Coulibaly struggles to produce enough millet to take his family through the year and especially through the dry season when he cannot plant and has to rely on produce stored from more favourable seasons. He needs 15 kilogrammes of millet per day to feed his extended family of 20 and by the end of July he is often out of stock.
"In August I am out of stock and I have to buy millet," said Coulibaly.
During the dry season, small scale farmers like Coulibaly used to have to buy cereal on the market, where prices would go up.
Recently, a German non-government organisation, Welthungerhilfe, started providing assistance to overcome food shortages in the region. Together with local community leaders, Welthungerhilfe has helped establish cereal banks for farmers.
The banks buy millet and sorghum from farmers after the harvest season when prices are low and conserve this stock for the period when prices go high.
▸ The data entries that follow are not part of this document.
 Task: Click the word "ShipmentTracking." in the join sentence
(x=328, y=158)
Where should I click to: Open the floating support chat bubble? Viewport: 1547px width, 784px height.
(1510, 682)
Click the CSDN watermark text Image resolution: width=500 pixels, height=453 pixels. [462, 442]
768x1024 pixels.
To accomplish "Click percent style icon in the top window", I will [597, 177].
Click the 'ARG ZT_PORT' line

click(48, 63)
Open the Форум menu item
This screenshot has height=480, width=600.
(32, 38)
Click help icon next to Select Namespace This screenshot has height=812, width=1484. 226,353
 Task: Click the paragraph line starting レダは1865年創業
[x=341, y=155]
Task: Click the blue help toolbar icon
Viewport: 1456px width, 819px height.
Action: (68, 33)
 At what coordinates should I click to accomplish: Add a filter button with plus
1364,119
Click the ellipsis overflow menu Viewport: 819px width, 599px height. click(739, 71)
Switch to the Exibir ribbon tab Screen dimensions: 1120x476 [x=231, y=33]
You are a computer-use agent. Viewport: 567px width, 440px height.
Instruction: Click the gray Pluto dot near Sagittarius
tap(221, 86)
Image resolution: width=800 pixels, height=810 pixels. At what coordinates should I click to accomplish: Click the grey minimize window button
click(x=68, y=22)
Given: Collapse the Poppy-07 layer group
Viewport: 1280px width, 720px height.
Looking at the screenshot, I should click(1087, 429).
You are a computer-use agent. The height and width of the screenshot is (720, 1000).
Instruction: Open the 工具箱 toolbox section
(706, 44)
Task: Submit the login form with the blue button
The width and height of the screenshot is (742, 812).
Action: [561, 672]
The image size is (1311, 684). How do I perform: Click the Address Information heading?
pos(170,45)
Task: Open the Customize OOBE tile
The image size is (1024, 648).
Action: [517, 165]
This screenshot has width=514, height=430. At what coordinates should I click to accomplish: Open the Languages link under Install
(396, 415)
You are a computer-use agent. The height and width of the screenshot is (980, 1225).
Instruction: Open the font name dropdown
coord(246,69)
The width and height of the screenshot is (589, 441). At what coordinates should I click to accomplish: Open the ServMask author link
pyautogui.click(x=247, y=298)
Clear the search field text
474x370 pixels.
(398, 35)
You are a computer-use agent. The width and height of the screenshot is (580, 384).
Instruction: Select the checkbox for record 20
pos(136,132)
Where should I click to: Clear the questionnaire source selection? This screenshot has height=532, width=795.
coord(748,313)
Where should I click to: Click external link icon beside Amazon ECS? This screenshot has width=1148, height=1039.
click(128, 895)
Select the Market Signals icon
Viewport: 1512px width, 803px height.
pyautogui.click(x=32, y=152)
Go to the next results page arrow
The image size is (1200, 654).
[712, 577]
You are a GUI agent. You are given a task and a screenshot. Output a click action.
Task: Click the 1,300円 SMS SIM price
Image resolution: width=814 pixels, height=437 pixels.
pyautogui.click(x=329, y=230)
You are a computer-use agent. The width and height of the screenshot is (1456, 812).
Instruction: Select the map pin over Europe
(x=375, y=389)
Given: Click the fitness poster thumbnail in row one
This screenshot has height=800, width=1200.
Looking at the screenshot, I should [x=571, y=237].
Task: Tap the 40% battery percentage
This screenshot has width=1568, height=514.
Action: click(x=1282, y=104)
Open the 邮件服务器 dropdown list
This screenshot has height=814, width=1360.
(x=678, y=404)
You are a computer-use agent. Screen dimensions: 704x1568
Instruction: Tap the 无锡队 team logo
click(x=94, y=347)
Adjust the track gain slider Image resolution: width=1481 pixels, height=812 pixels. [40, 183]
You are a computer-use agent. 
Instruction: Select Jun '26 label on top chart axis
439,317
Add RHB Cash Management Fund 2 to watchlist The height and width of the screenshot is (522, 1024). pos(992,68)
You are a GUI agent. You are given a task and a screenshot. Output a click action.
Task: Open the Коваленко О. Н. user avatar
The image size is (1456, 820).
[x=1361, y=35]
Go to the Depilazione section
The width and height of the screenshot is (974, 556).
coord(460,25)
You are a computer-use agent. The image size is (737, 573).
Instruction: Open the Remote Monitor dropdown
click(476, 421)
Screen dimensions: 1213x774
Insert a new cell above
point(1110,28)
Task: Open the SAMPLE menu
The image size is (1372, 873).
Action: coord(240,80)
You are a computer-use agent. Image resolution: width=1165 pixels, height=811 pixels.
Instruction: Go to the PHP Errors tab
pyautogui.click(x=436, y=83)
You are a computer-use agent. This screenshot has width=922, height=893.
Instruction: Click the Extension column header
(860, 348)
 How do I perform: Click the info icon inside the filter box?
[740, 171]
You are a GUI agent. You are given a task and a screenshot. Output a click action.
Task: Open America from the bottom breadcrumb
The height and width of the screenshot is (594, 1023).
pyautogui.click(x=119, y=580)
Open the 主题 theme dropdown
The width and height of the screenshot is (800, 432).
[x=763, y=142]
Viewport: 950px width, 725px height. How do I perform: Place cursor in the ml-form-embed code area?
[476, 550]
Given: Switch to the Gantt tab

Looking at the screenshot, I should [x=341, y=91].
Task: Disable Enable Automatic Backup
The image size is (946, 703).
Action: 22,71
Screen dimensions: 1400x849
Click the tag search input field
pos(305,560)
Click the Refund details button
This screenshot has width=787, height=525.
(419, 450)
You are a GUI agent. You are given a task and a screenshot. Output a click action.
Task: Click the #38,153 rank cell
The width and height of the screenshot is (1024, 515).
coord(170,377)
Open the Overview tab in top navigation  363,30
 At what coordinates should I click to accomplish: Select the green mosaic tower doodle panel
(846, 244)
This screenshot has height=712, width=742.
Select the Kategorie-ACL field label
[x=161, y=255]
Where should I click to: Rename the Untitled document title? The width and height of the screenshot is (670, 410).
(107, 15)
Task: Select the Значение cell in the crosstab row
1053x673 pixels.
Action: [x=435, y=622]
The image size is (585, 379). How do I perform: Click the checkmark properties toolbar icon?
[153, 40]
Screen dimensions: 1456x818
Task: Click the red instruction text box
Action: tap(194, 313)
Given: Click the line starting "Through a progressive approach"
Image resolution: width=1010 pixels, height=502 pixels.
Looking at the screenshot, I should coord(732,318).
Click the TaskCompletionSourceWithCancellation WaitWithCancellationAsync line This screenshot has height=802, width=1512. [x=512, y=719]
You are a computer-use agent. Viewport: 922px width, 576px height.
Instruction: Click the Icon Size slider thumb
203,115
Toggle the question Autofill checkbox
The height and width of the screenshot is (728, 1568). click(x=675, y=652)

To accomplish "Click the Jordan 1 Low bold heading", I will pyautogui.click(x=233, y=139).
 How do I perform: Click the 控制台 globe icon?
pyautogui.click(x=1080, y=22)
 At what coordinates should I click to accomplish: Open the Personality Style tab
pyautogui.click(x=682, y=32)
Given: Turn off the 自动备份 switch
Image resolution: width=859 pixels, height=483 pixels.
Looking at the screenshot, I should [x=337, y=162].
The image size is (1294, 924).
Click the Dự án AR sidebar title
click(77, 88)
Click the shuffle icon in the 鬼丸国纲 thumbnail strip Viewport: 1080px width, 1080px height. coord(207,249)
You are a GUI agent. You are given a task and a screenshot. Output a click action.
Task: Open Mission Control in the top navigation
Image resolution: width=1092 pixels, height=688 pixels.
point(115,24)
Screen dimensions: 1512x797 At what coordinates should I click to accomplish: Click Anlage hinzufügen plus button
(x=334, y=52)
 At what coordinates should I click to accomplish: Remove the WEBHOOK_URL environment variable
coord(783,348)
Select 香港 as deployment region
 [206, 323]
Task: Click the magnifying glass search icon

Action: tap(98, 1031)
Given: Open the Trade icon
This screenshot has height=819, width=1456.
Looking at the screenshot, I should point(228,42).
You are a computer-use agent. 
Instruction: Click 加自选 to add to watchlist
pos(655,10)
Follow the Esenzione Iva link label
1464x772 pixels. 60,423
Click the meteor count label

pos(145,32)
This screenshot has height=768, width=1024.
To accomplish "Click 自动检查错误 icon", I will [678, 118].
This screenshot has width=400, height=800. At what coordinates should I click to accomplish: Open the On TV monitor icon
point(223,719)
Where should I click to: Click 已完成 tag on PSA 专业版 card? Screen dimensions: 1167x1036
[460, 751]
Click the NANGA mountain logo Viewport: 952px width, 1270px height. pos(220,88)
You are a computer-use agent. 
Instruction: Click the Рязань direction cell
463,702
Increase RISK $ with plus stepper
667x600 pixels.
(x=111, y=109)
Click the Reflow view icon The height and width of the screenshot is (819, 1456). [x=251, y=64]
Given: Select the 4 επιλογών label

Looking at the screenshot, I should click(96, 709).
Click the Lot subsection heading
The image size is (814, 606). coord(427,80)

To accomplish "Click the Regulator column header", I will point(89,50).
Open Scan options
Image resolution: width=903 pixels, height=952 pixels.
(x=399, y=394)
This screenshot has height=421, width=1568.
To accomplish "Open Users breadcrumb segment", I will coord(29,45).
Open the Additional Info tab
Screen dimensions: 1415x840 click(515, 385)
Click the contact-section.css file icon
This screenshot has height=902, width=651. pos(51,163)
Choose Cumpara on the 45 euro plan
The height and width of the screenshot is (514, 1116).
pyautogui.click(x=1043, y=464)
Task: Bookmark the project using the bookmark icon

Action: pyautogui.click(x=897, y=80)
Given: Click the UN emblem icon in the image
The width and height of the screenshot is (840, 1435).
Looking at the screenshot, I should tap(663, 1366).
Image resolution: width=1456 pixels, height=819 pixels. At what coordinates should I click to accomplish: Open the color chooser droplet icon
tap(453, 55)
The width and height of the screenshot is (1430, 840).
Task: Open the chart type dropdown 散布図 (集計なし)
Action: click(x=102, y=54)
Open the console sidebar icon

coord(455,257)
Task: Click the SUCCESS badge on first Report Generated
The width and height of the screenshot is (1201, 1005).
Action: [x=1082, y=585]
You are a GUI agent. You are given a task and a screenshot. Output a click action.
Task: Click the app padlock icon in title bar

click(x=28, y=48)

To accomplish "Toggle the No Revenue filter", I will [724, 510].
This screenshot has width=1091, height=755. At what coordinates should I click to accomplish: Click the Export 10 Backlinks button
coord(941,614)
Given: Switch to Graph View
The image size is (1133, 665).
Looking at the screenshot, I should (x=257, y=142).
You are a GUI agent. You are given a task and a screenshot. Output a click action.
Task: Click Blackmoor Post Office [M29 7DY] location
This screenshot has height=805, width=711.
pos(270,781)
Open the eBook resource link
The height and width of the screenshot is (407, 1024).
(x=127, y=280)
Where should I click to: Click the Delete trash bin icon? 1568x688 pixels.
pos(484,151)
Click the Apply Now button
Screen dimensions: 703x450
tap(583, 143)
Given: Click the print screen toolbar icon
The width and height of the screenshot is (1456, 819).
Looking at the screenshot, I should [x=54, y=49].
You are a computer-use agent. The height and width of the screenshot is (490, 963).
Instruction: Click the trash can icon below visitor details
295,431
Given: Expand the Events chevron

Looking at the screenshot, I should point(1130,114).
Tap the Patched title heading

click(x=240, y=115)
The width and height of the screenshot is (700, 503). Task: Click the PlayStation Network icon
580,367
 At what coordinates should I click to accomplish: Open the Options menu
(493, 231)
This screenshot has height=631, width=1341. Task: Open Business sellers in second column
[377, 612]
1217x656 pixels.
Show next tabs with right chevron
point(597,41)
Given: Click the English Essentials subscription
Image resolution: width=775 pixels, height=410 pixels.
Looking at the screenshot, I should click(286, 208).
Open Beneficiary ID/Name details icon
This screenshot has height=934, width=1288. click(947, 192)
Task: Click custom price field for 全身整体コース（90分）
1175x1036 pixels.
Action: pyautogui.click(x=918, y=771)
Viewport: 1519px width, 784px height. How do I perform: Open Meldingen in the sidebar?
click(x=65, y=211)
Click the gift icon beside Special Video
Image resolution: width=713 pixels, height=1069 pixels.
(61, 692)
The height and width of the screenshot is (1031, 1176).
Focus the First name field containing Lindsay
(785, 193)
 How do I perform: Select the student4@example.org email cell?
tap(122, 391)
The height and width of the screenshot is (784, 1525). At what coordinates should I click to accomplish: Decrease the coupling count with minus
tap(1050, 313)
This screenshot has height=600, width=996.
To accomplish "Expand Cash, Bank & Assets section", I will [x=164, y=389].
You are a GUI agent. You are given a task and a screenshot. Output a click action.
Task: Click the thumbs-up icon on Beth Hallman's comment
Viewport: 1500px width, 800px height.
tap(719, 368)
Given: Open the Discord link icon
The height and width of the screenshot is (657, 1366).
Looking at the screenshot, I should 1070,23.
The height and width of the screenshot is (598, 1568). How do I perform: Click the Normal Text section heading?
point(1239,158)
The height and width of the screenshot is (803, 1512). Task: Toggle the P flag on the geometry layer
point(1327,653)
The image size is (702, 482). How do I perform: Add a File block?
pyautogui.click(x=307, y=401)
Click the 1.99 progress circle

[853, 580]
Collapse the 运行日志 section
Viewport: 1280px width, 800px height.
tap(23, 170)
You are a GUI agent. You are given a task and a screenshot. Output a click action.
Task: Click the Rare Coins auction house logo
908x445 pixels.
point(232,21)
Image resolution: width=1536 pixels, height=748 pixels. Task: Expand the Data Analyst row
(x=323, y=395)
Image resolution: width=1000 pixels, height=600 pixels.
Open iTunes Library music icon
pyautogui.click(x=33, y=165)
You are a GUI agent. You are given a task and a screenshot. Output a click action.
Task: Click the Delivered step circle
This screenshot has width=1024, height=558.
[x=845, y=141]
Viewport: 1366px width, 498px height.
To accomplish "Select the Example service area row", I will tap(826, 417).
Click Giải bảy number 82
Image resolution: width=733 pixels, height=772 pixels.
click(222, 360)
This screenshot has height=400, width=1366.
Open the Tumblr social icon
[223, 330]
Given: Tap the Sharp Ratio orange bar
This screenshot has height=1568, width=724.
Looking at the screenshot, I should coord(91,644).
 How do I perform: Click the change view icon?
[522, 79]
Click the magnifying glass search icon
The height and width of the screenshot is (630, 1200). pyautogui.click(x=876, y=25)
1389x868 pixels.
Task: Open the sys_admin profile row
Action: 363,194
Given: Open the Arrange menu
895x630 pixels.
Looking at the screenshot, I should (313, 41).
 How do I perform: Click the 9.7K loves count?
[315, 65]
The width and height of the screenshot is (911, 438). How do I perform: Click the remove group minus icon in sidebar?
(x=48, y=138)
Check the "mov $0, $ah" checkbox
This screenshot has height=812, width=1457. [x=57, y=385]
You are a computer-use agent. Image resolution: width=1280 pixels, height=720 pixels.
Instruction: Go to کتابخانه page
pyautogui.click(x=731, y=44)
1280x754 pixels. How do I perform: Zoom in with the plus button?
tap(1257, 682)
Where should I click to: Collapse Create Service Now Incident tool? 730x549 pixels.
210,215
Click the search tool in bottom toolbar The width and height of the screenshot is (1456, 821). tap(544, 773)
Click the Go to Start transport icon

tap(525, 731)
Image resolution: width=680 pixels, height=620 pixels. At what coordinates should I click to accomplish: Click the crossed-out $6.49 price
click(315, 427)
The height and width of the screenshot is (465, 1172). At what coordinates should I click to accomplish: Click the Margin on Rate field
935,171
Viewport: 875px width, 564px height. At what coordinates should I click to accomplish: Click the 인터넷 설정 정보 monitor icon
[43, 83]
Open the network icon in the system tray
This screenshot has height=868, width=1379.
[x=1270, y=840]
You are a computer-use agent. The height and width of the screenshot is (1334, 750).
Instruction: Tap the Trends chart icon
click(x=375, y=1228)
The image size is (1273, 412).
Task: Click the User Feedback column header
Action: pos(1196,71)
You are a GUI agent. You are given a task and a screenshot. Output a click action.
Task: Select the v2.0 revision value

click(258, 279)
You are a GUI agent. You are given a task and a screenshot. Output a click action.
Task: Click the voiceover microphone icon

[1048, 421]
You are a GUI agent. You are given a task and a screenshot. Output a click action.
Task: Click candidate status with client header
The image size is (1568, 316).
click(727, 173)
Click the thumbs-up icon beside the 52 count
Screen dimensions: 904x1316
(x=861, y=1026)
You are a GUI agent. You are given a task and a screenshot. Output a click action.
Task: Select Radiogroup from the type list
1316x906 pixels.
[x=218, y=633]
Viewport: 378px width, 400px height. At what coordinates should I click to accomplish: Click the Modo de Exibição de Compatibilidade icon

"Ten days before I expect to run out of Sorghum, I phone my brother who works abroad and he sends some money to buy from the cereal bank," said Coulibaly.
The cereal banks build up their stock after the harvest, when millet is cheapest at 32 U.S. dollars per 100 kilogrammes. Then the bank is closed until the first rains fall. The cereal is sold during the lean period, when farmers are busy planting and recovering from the dry spell.
Farmers buy grain at a fixed price of 33 U.S. dollars for 100 kilogrammes, at a time when market prices have gone up to at least 40 U.S. dollars.
Moume Traore is a caretaker of one of the cereal banks in Nioro. A village committee that manages the bank makes sure each family gets a fixed share at the cereal bank based on the family's needs.
"We evaluate the need of each family in the village to know what quantity of grain they need and we reserve this in the bank, and we sell accordingly. We don't want only those who have money to buy up all the stock," said Traore.
Families that cannot afford their portion from the cereal bank can negotiate with the village chief who usually gives credit to be paid back in kind after the harvest.
"The advantage of the cereal bank is that during the rainy season we have the cereal in the village and everyone has a share, instead of having to buy it from outside," said village chief Baye Coulibaly.
Food shortages have long been a problem in the Sahel, which lies on the southern edge of the Sahara desert.
Analysts say the proximity exposes farmers in the region to waves of sand rolling in from the desert annually, taking over chunks of farming land. Farmers also have to contend with birds and locusts that destroy their harvests.
"Last year's harvest was not good. There were no rains and lots of birds and locusts caused us to lose our crop," said Adama Diarra, a farmer in Nioro.
In neighbouring Niger, 7.8 million people or nearly 60 percent of the country's population are running out of food after erratic rainfall last year caused crops to fail.
Relief groups say Niger, one of the world's poorest nations, is at the centre of the region's wider food crisis that could be the worst in five years.